Laura VanPuymbrouck: I’m an occupational therapist and my whole career of 35 years has been focused on working with people with newly acquired disability to 'overcome' or 'cure' their disability, so I'm one of 'those guys.'
For most of my career I was working on addressing issues that were located in the individual and their impairment. But my eye wasn't turning to those socially constructed barriers, whether physical or attitudinal or policy-wise, that prevent or inhibit or exclude the clients I work with from participating in society like their non-disabled peers. I went through a raising of my own consciousness and realizing wow, this is a big deal, and I ended up going back and doing my PhD in disability studies.
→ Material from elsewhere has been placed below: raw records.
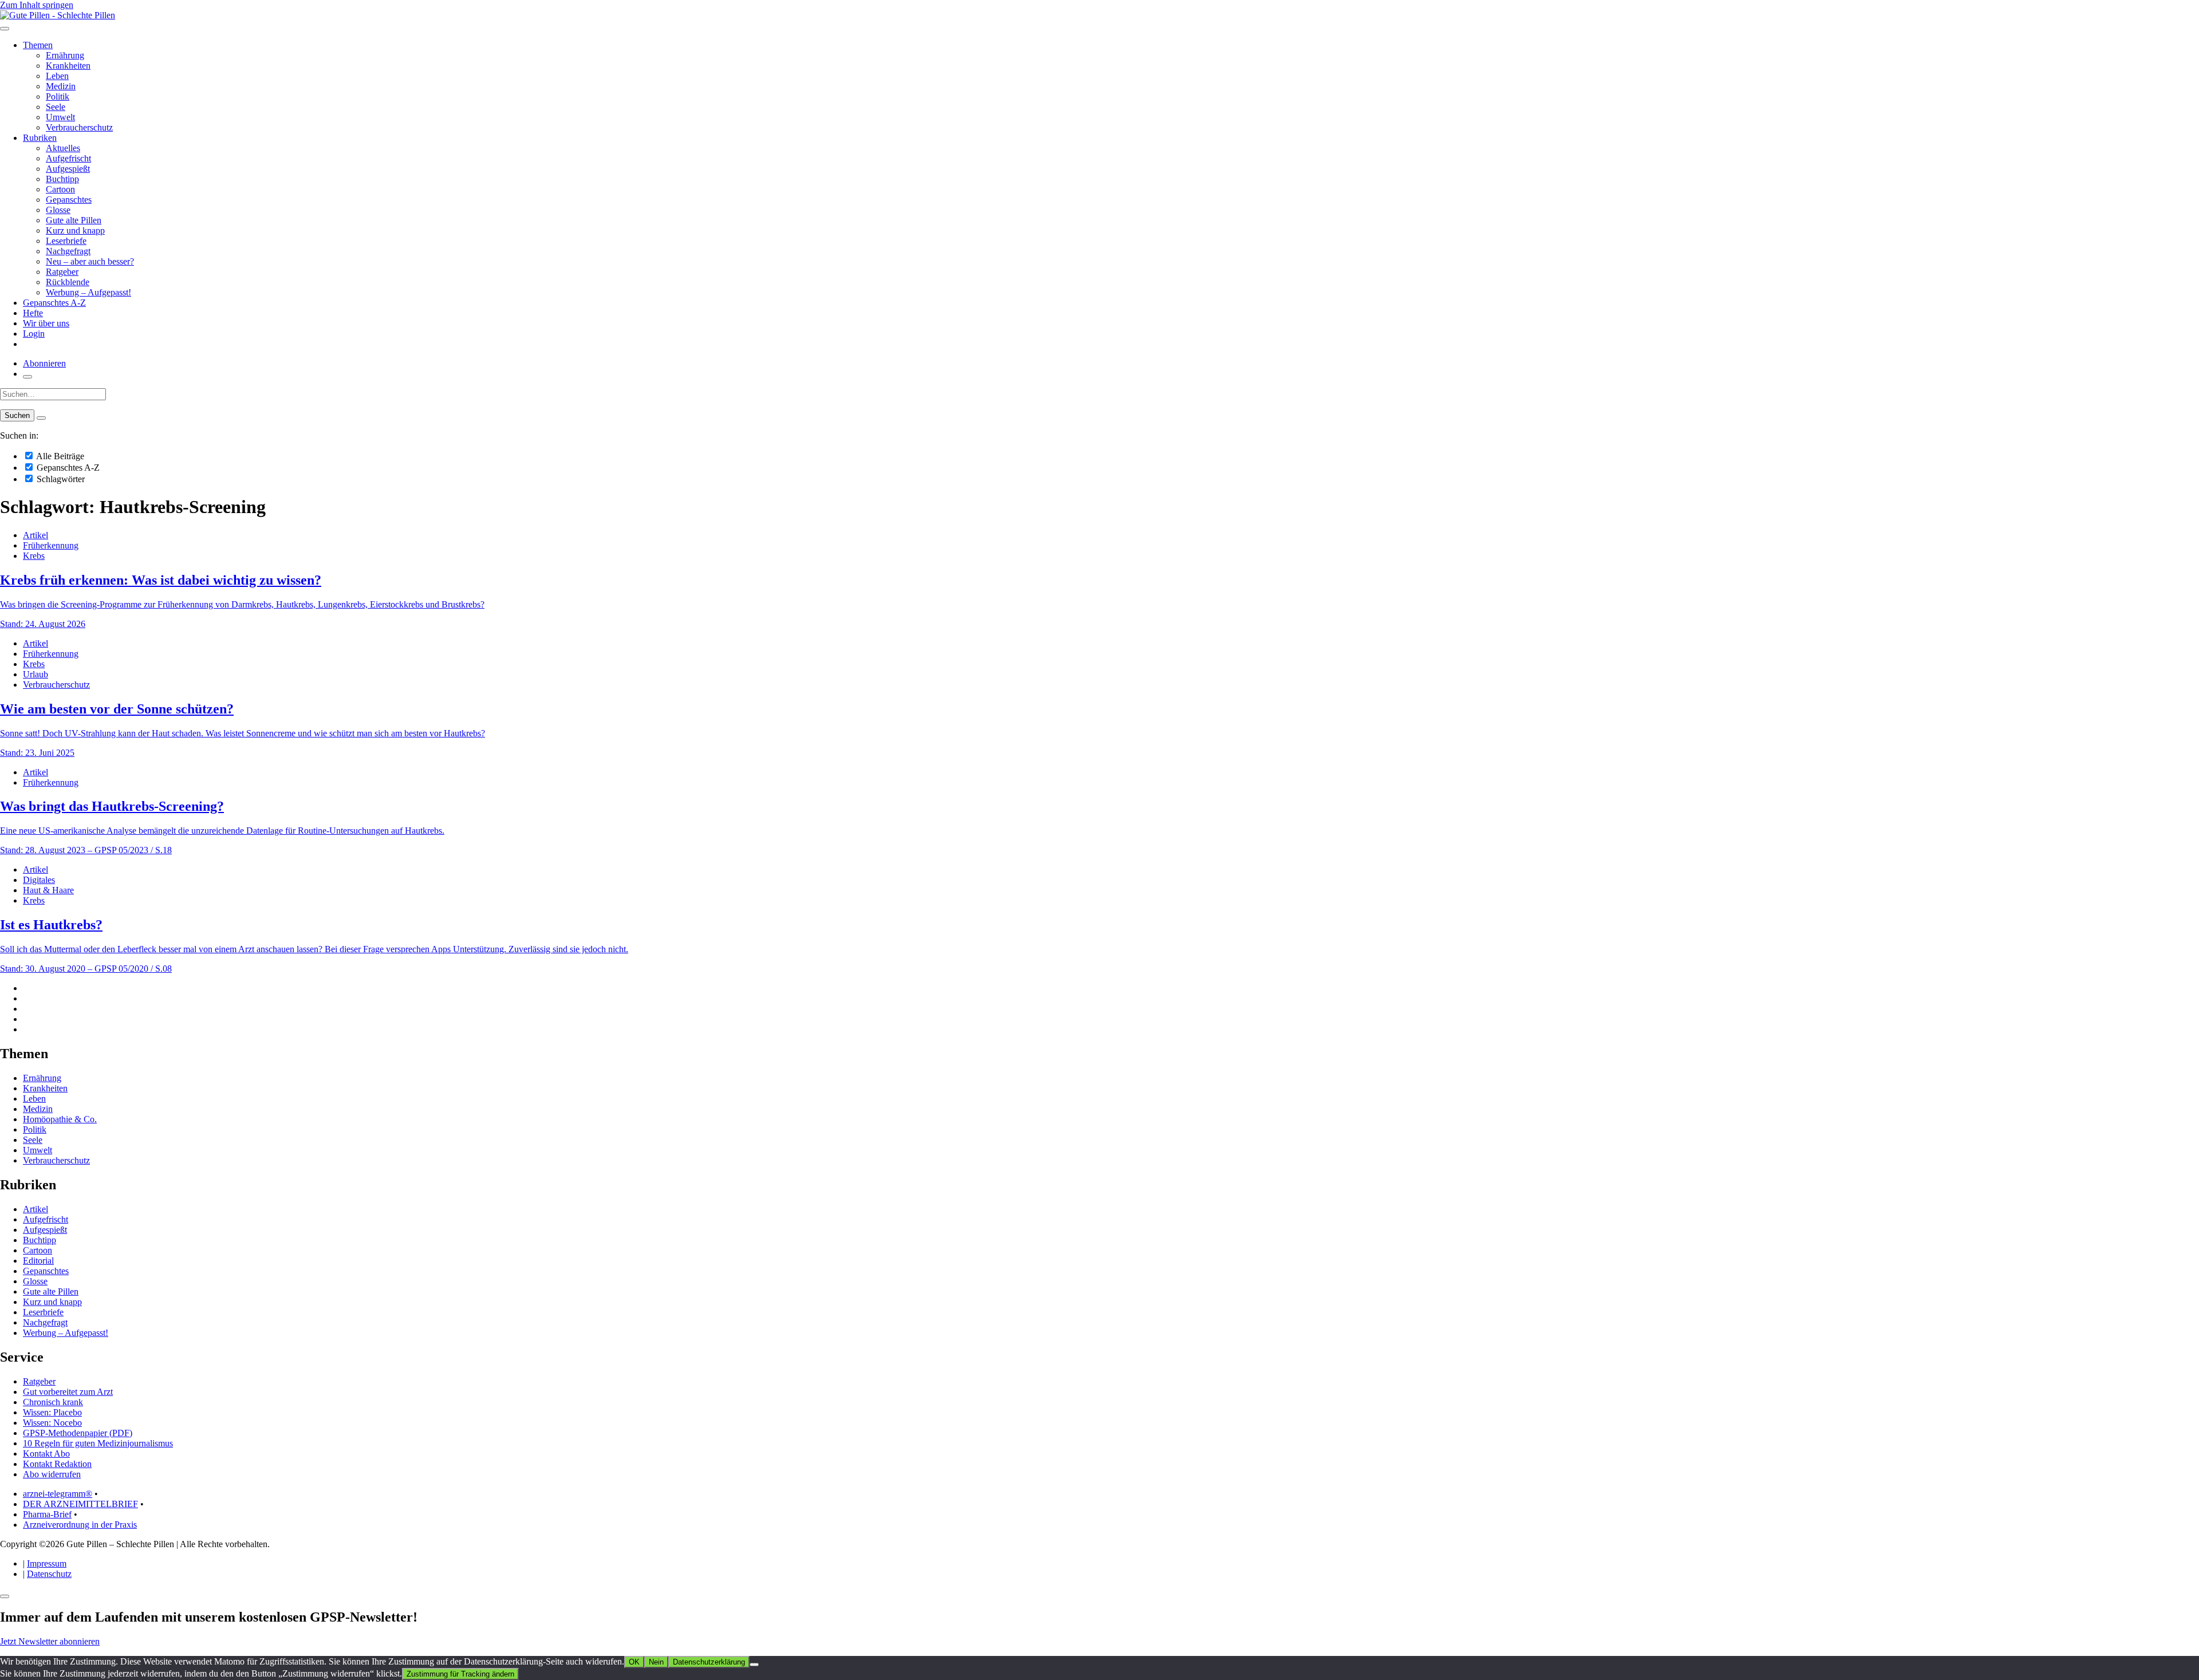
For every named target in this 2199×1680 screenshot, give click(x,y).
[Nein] (754, 1664)
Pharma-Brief (47, 1514)
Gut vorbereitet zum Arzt (68, 1392)
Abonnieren (44, 363)
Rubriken (40, 138)
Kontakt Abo (46, 1453)
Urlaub (35, 674)
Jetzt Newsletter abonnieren (50, 1641)
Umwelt (60, 117)
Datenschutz (49, 1574)
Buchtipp (62, 179)
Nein (656, 1662)
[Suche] (27, 376)
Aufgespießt (68, 168)
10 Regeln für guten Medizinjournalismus (98, 1443)
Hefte (33, 313)
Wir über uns (46, 323)
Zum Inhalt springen (36, 5)
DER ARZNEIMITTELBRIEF (80, 1504)
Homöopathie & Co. (60, 1119)
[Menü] (4, 28)
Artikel (35, 535)
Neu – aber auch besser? (90, 261)
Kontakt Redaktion (57, 1464)
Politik (57, 96)
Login (34, 333)
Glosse (58, 210)
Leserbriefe (66, 241)
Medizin (61, 86)
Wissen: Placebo (52, 1412)
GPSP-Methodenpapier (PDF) (77, 1433)
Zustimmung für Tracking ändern (460, 1674)
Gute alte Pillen (73, 220)
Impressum (46, 1563)
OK (634, 1662)
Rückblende (67, 282)
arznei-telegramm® (57, 1493)
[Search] (41, 418)
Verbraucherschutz (79, 127)
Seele (55, 107)
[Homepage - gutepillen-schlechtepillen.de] (57, 15)
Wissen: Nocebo (52, 1422)
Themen (38, 45)
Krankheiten (68, 65)
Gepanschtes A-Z (54, 302)
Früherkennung (50, 545)
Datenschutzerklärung (709, 1662)
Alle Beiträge (59, 456)
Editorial (38, 1260)
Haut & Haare (48, 890)
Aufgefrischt (68, 158)
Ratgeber (62, 272)
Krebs (34, 556)
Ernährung (65, 55)
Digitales (39, 880)
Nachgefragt (68, 251)
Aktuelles (63, 148)
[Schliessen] (4, 1596)
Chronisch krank (53, 1402)
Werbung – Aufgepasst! (88, 292)
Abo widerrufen (52, 1474)
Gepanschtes (69, 199)
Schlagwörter (59, 479)
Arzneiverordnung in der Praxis (80, 1524)
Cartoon (60, 189)
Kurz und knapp (75, 230)
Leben (57, 76)
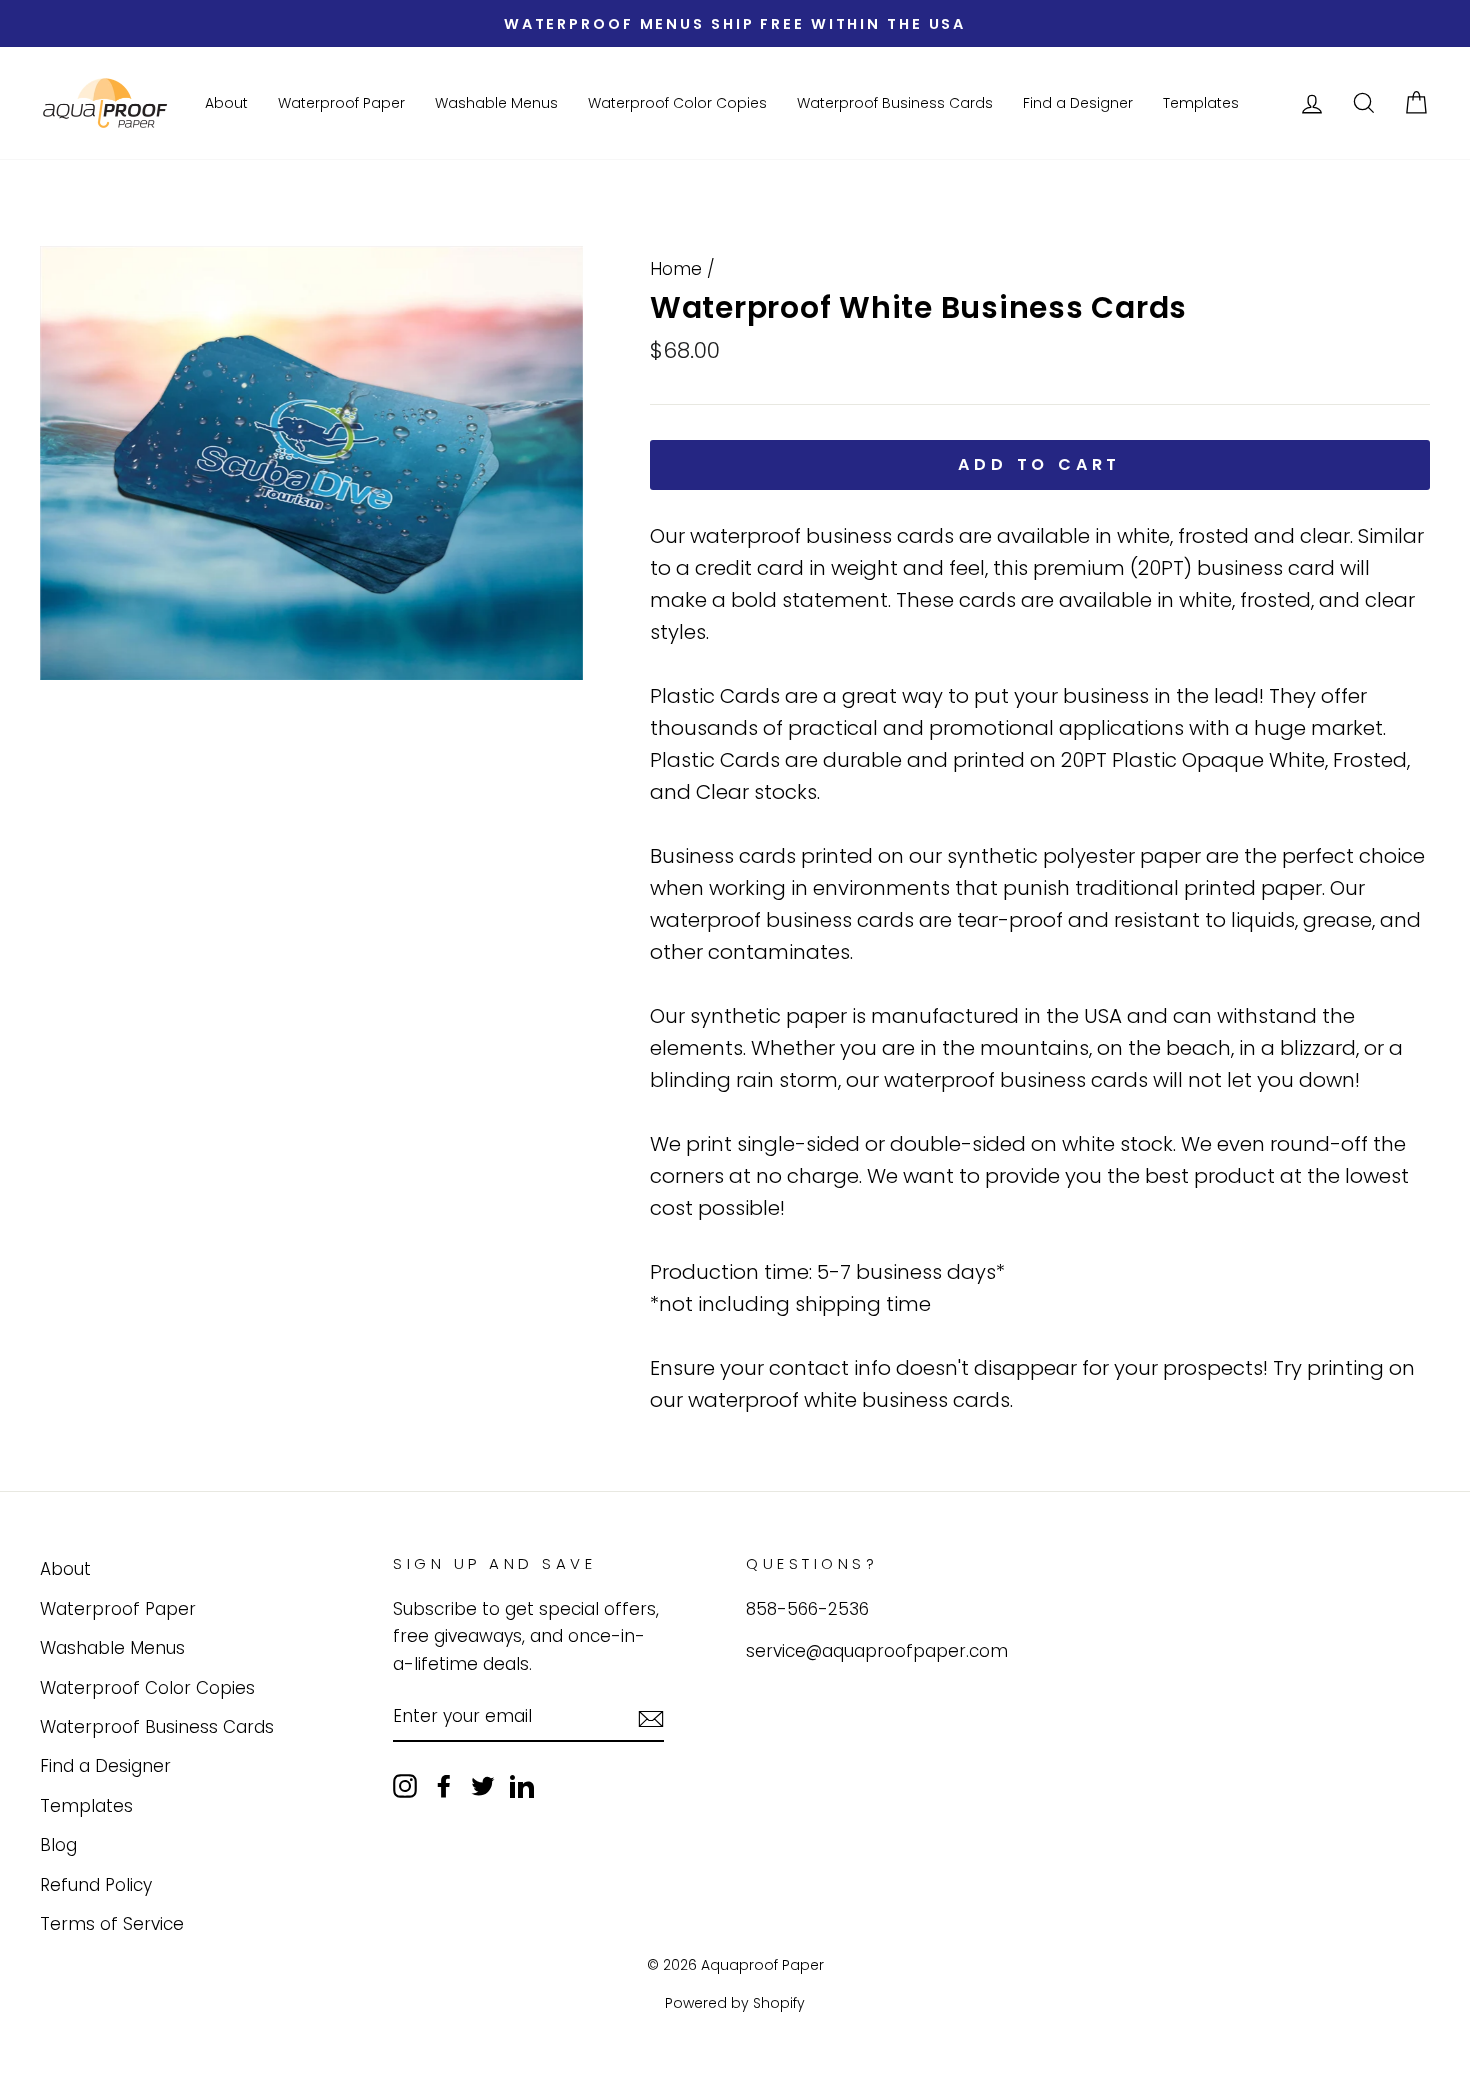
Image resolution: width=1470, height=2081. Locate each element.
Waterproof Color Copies (677, 103)
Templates (1201, 103)
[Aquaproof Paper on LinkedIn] (522, 1785)
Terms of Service (112, 1924)
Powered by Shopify (735, 2003)
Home (676, 269)
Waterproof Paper (341, 103)
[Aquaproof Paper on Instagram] (405, 1785)
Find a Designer (1078, 103)
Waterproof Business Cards (895, 103)
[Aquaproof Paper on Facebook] (444, 1785)
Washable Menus (496, 103)
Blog (58, 1845)
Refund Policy (96, 1885)
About (226, 103)
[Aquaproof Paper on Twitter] (483, 1785)
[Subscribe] (651, 1717)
My research focus looked at barriers to health-care access for people with disabilities who were strong advocates. These participants were leaders in the disability community. And even these leaders recognized that the barriers were so significant that sometimes they chose to advocate, and other times they chose not to. It's an exhausting experience to constantly have to advocate for yourself in, of all places, a health-care setting.
One of the biggest findings in my dissertation research was that there are constant micro-inequities and micro-aggressions experienced by people with disabilities in the health-care system. From that finding, I couldn't help starting to look at the providers themselves.
Co-researchers on this study were Heather A. Feldner at the University of Washington and Carli Friedman at the Council of Quality and Leadership.